• **Task to complete**
All records should be reproduced verbatim.

====== Task input ======

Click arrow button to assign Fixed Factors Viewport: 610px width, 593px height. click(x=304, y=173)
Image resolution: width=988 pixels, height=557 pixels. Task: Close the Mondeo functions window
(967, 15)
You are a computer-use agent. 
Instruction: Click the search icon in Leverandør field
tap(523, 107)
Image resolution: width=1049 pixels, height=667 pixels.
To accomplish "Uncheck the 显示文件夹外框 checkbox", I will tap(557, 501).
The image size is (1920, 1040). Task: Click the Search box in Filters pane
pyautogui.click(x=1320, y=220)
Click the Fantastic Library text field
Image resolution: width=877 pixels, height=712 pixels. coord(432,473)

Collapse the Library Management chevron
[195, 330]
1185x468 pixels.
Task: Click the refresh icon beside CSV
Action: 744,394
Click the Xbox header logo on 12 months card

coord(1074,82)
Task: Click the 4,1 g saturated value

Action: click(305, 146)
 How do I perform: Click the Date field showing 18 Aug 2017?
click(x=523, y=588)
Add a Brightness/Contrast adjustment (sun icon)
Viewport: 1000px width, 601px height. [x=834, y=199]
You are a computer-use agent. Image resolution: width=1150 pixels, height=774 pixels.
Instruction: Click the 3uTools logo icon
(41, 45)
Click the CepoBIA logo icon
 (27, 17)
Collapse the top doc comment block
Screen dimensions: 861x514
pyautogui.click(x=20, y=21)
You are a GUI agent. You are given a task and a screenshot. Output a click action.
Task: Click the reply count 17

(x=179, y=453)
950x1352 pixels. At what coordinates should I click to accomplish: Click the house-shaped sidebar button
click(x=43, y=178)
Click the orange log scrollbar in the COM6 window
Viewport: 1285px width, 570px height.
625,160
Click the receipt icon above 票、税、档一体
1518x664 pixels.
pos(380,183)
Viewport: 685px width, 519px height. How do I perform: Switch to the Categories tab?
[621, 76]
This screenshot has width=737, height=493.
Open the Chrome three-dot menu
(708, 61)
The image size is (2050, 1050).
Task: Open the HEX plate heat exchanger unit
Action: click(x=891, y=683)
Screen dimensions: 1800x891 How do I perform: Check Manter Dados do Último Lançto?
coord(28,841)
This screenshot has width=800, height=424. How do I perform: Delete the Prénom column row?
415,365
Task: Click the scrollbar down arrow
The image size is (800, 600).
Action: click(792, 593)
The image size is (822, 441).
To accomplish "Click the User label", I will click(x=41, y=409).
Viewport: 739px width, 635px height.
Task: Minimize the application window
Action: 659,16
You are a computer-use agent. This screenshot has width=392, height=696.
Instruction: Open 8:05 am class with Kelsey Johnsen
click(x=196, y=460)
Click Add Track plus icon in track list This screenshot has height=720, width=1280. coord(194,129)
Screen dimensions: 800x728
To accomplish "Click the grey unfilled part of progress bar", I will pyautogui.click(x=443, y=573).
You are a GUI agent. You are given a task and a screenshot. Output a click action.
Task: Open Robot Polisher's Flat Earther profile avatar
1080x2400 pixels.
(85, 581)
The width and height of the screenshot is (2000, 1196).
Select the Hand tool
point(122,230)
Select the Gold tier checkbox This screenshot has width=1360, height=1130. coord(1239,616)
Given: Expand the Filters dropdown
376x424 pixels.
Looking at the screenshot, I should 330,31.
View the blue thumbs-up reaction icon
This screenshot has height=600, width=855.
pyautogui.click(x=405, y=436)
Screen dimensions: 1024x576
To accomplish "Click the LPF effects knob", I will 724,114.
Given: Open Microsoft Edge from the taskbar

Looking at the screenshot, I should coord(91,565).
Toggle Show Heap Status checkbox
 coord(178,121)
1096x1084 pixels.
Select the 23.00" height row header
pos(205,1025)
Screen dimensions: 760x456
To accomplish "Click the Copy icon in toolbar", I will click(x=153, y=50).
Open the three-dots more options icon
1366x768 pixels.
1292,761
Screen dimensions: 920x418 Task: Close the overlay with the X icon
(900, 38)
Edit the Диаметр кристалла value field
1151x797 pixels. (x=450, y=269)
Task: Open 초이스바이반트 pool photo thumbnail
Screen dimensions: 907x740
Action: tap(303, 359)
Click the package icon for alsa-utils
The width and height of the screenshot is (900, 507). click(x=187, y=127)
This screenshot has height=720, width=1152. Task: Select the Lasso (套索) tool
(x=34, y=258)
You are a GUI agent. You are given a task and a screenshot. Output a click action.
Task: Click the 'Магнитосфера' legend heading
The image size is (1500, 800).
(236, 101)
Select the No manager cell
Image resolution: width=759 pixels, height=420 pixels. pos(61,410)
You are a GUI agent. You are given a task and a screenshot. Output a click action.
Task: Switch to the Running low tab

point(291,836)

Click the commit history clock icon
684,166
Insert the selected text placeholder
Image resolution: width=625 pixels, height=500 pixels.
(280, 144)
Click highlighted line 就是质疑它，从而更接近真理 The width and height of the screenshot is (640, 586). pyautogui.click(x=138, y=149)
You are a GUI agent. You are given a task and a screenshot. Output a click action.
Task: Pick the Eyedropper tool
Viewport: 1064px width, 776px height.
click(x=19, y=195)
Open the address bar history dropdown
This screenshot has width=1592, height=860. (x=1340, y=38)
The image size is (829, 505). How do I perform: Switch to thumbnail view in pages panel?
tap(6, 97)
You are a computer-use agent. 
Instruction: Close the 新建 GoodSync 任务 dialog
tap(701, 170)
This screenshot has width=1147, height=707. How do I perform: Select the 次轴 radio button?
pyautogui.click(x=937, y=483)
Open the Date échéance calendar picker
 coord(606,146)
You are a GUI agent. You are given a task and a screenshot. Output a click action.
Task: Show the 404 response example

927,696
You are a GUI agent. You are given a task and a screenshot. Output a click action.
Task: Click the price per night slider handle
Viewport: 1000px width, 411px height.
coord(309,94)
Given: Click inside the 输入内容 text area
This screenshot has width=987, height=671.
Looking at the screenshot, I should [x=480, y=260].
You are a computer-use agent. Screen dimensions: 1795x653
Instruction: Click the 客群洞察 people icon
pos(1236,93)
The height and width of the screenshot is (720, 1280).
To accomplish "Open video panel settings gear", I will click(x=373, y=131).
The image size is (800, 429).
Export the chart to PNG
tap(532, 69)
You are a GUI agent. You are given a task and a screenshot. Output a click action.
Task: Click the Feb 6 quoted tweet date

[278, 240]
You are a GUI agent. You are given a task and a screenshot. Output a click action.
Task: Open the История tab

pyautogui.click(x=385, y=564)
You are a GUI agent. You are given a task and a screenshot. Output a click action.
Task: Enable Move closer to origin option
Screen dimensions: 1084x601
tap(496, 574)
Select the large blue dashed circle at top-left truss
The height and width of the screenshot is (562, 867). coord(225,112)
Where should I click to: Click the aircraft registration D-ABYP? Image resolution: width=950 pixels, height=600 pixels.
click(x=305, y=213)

======

• **Solved exercise**
Click arrow button to assign Fixed Factors Viewport: 610px width, 593px height. click(x=304, y=173)
Image resolution: width=988 pixels, height=557 pixels. Task: Close the Mondeo functions window
(967, 15)
You are a computer-use agent. 
Instruction: Click the search icon in Leverandør field
tap(523, 107)
Image resolution: width=1049 pixels, height=667 pixels.
To accomplish "Uncheck the 显示文件夹外框 checkbox", I will tap(557, 501).
The image size is (1920, 1040). Task: Click the Search box in Filters pane
pyautogui.click(x=1320, y=220)
Click the Fantastic Library text field
Image resolution: width=877 pixels, height=712 pixels. coord(432,473)

Collapse the Library Management chevron
[195, 330]
1185x468 pixels.
Task: Click the refresh icon beside CSV
Action: 744,394
Click the Xbox header logo on 12 months card

coord(1074,82)
Task: Click the 4,1 g saturated value

Action: click(305, 146)
 How do I perform: Click the Date field showing 18 Aug 2017?
click(x=523, y=588)
Add a Brightness/Contrast adjustment (sun icon)
Viewport: 1000px width, 601px height. [x=834, y=199]
You are a computer-use agent. Image resolution: width=1150 pixels, height=774 pixels.
Instruction: Click the 3uTools logo icon
(41, 45)
Click the CepoBIA logo icon
 (27, 17)
Collapse the top doc comment block
Screen dimensions: 861x514
pyautogui.click(x=20, y=21)
You are a GUI agent. You are given a task and a screenshot. Output a click action.
Task: Click the reply count 17

(x=179, y=453)
950x1352 pixels. At what coordinates should I click to accomplish: Click the house-shaped sidebar button
click(x=43, y=178)
Click the orange log scrollbar in the COM6 window
Viewport: 1285px width, 570px height.
625,160
Click the receipt icon above 票、税、档一体
1518x664 pixels.
pos(380,183)
Viewport: 685px width, 519px height. How do I perform: Switch to the Categories tab?
[621, 76]
This screenshot has width=737, height=493.
Open the Chrome three-dot menu
(708, 61)
The image size is (2050, 1050).
Task: Open the HEX plate heat exchanger unit
Action: click(x=891, y=683)
Screen dimensions: 1800x891 How do I perform: Check Manter Dados do Último Lançto?
coord(28,841)
This screenshot has width=800, height=424. How do I perform: Delete the Prénom column row?
415,365
Task: Click the scrollbar down arrow
The image size is (800, 600).
Action: click(792, 593)
The image size is (822, 441).
To accomplish "Click the User label", I will click(x=41, y=409).
Viewport: 739px width, 635px height.
Task: Minimize the application window
Action: 659,16
You are a computer-use agent. This screenshot has width=392, height=696.
Instruction: Open 8:05 am class with Kelsey Johnsen
click(x=196, y=460)
Click Add Track plus icon in track list This screenshot has height=720, width=1280. coord(194,129)
Screen dimensions: 800x728
To accomplish "Click the grey unfilled part of progress bar", I will pyautogui.click(x=443, y=573).
You are a GUI agent. You are given a task and a screenshot. Output a click action.
Task: Open Robot Polisher's Flat Earther profile avatar
1080x2400 pixels.
(85, 581)
The width and height of the screenshot is (2000, 1196).
Select the Hand tool
point(122,230)
Select the Gold tier checkbox This screenshot has width=1360, height=1130. coord(1239,616)
Given: Expand the Filters dropdown
376x424 pixels.
Looking at the screenshot, I should 330,31.
View the blue thumbs-up reaction icon
This screenshot has height=600, width=855.
pyautogui.click(x=405, y=436)
Screen dimensions: 1024x576
To accomplish "Click the LPF effects knob", I will 724,114.
Given: Open Microsoft Edge from the taskbar

Looking at the screenshot, I should coord(91,565).
Toggle Show Heap Status checkbox
 coord(178,121)
1096x1084 pixels.
Select the 23.00" height row header
pos(205,1025)
Screen dimensions: 760x456
To accomplish "Click the Copy icon in toolbar", I will click(x=153, y=50).
Open the three-dots more options icon
1366x768 pixels.
1292,761
Screen dimensions: 920x418 Task: Close the overlay with the X icon
(900, 38)
Edit the Диаметр кристалла value field
1151x797 pixels. (x=450, y=269)
Task: Open 초이스바이반트 pool photo thumbnail
Screen dimensions: 907x740
Action: tap(303, 359)
Click the package icon for alsa-utils
The width and height of the screenshot is (900, 507). click(x=187, y=127)
This screenshot has height=720, width=1152. Task: Select the Lasso (套索) tool
(x=34, y=258)
You are a GUI agent. You are given a task and a screenshot. Output a click action.
Task: Click the 'Магнитосфера' legend heading
The image size is (1500, 800).
(236, 101)
Select the No manager cell
Image resolution: width=759 pixels, height=420 pixels. pos(61,410)
You are a GUI agent. You are given a task and a screenshot. Output a click action.
Task: Switch to the Running low tab

point(291,836)

Click the commit history clock icon
684,166
Insert the selected text placeholder
Image resolution: width=625 pixels, height=500 pixels.
(280, 144)
Click highlighted line 就是质疑它，从而更接近真理 The width and height of the screenshot is (640, 586). pyautogui.click(x=138, y=149)
You are a GUI agent. You are given a task and a screenshot. Output a click action.
Task: Pick the Eyedropper tool
Viewport: 1064px width, 776px height.
click(x=19, y=195)
Open the address bar history dropdown
This screenshot has width=1592, height=860. (x=1340, y=38)
The image size is (829, 505). How do I perform: Switch to thumbnail view in pages panel?
tap(6, 97)
You are a computer-use agent. 
Instruction: Close the 新建 GoodSync 任务 dialog
tap(701, 170)
This screenshot has width=1147, height=707. How do I perform: Select the 次轴 radio button?
pyautogui.click(x=937, y=483)
Open the Date échéance calendar picker
 coord(606,146)
You are a GUI agent. You are given a task and a screenshot. Output a click action.
Task: Show the 404 response example

927,696
You are a GUI agent. You are given a task and a screenshot. Output a click action.
Task: Click the price per night slider handle
Viewport: 1000px width, 411px height.
coord(309,94)
Given: Click inside the 输入内容 text area
This screenshot has width=987, height=671.
Looking at the screenshot, I should [x=480, y=260].
You are a computer-use agent. Screen dimensions: 1795x653
Instruction: Click the 客群洞察 people icon
pos(1236,93)
The height and width of the screenshot is (720, 1280).
To accomplish "Open video panel settings gear", I will click(x=373, y=131).
The image size is (800, 429).
Export the chart to PNG
tap(532, 69)
You are a GUI agent. You are given a task and a screenshot. Output a click action.
Task: Click the Feb 6 quoted tweet date

[278, 240]
You are a GUI agent. You are given a task and a screenshot. Output a click action.
Task: Open the История tab

pyautogui.click(x=385, y=564)
You are a GUI agent. You are given a task and a screenshot. Output a click action.
Task: Enable Move closer to origin option
Screen dimensions: 1084x601
tap(496, 574)
Select the large blue dashed circle at top-left truss
The height and width of the screenshot is (562, 867). coord(225,112)
Where should I click to: Click the aircraft registration D-ABYP? Image resolution: width=950 pixels, height=600 pixels.
click(x=305, y=213)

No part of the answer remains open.